To evaluate the usefulness of artificial intelligence (AI) and three-dimensional (3D) quantitative computed tomography (CT) in the assessment of lung volume, the wall thickness of the airway, the volume of emphysematous changes, and the verification of the relation between the structural changes of the bronchial tree and the airflow limitation in patients with obstructive airway diseases in correlation with pulmonary function tests (PFT).

Methods

A retrospective prospective observational study included fifty-two patients with suspicion of obstructive airway diseases who underwent a pulmonary function test followed by a high-resolution computed tomography (HRCT) scan.

Results

A direct relation was discovered between wall thickness (WT), wall area (WA), and luminal area (LA) of the 3rd-generation bronchus of the right lower lung lobe and forced vital capacity (FVC), while no strong relation was found in the 4th and 5th generations. Meanwhile, in the left upper lobe, negative relations were noted between the LA of 4th- and 5th-generation bronchi and forced expiratory volume exhaled in the first second (FEV1) over forced vital capacity (FEV1/FVC).

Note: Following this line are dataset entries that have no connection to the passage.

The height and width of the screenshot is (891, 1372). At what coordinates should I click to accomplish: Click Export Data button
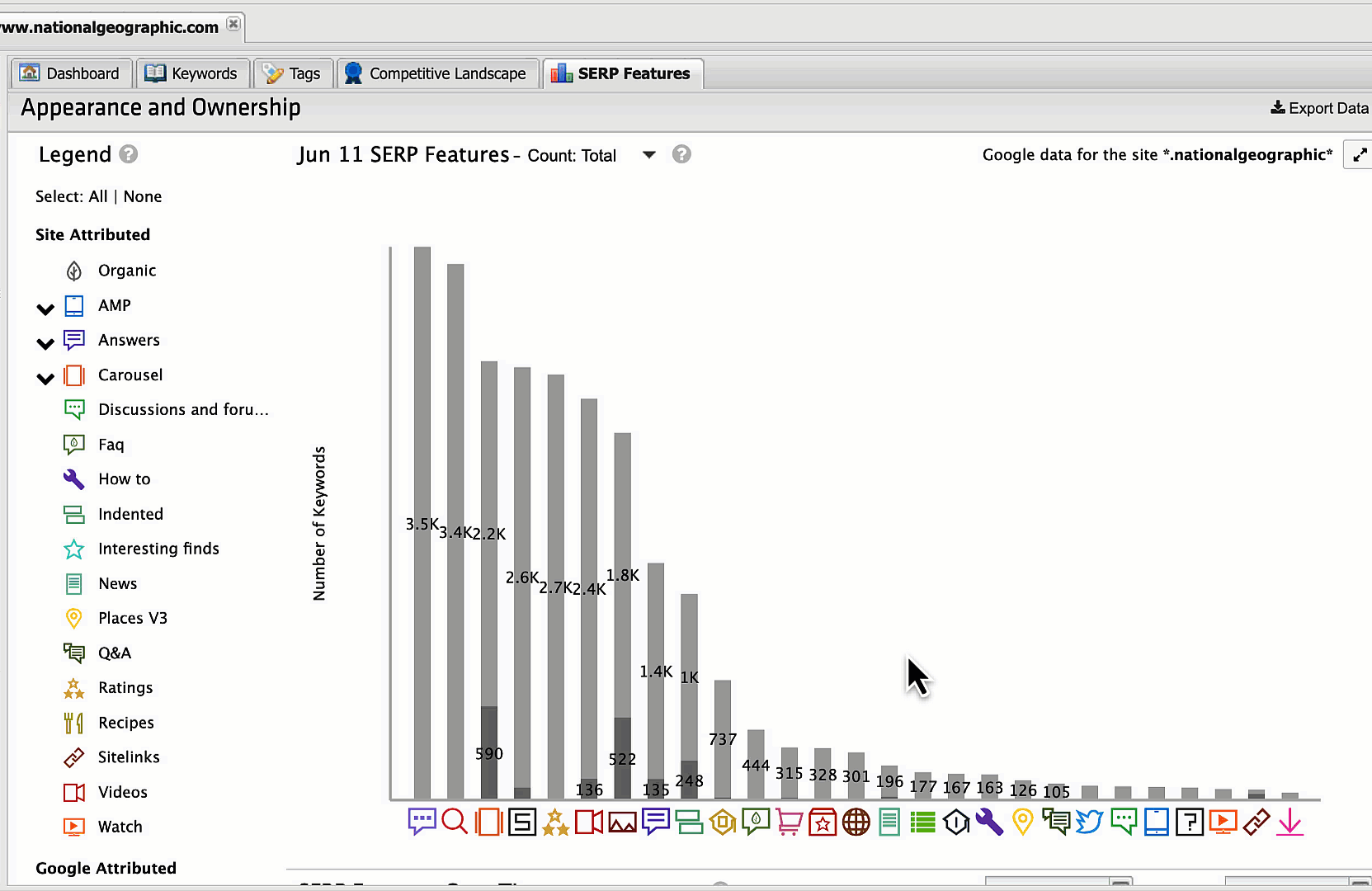pyautogui.click(x=1319, y=108)
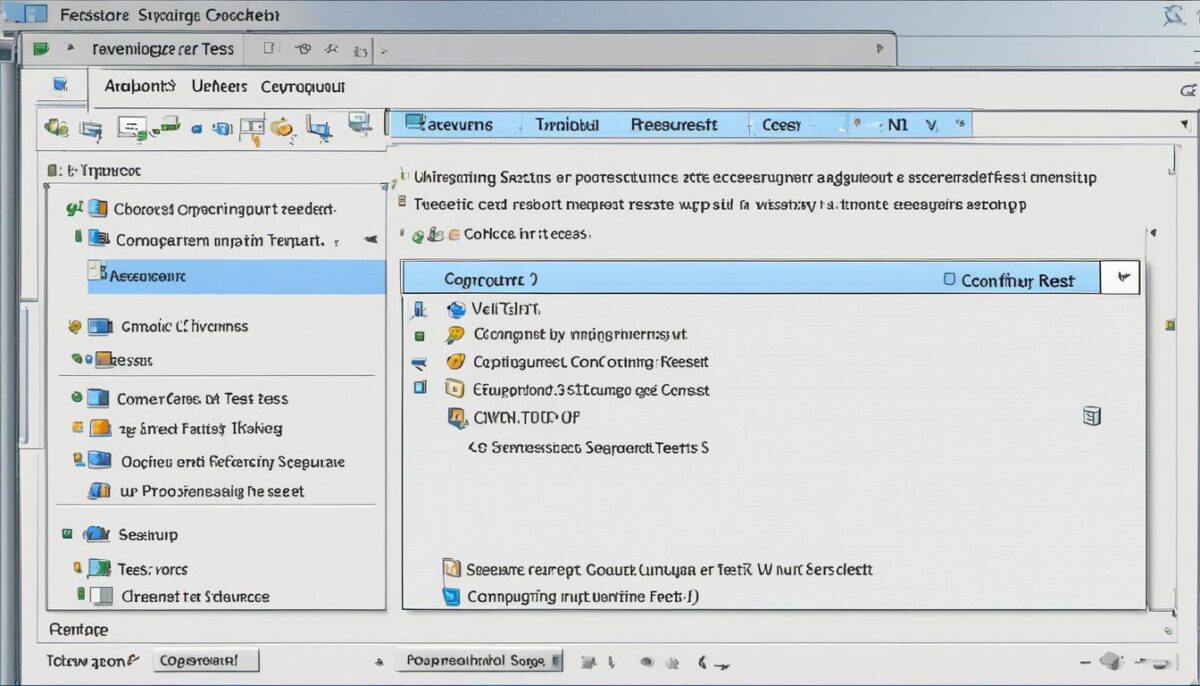Click the green icon left of title tab
This screenshot has height=686, width=1200.
coord(41,48)
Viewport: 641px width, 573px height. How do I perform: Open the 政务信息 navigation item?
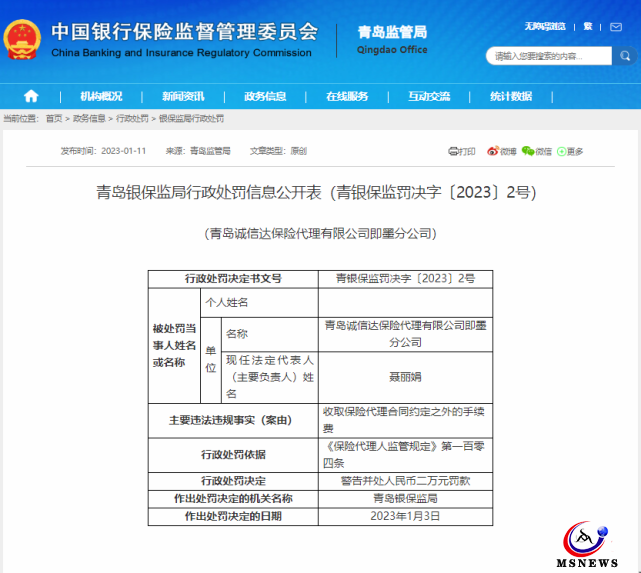pos(265,96)
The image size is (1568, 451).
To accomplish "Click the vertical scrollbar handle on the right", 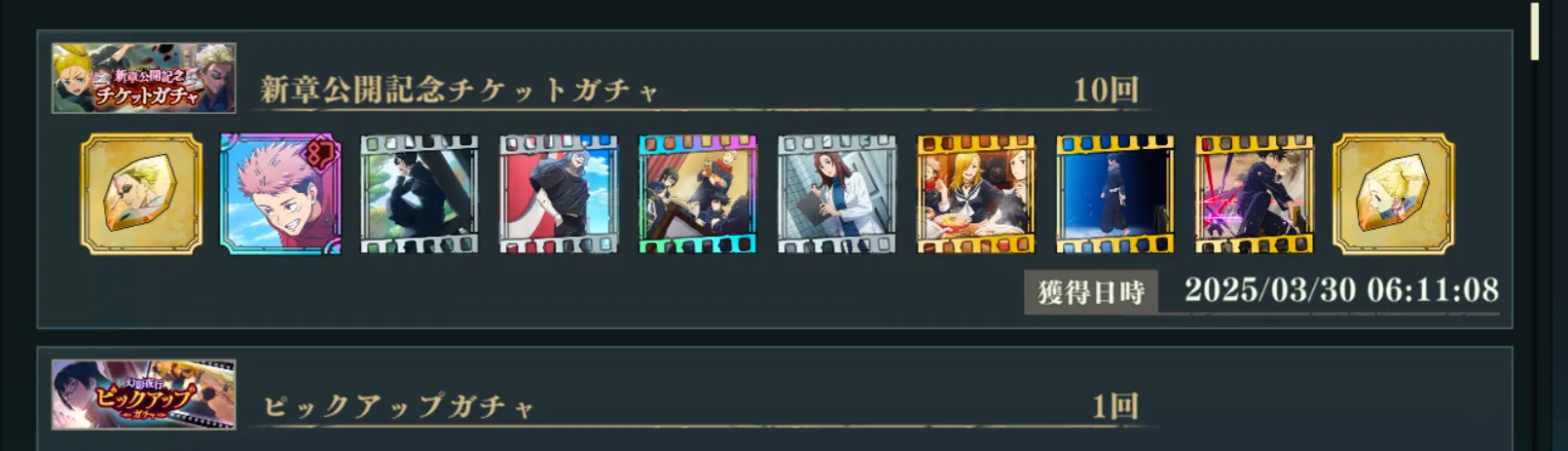I will (x=1535, y=32).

After classifying the patients according to the global initiative for chronic obstructive lung disease (GOLD), positive associations were discovered between wall thickness percentage (WT%), wall area percentage (WA%), and forced vital capacity percentage (FVC%) in patients with GOLD II grade, while GOLD III patients showed correlations between WT, WA, and FVC, FEV1. In patients with GOLD IV, WT% and WA% of the right lower 3rd bronchus were positively related with forced expiratory volume exhaled in the first second over forced vital capacity percentage (FEV1/FVC%), highlighting unique relations at each COPD severity level.

Conclusions

High-resolution computed tomography aided by AI in bronchial analysis enhances the bronchial measurements' objectivity with resultant quantitative values that can be used in the follow-up of COPD patients allowing for more accurate management of the patients.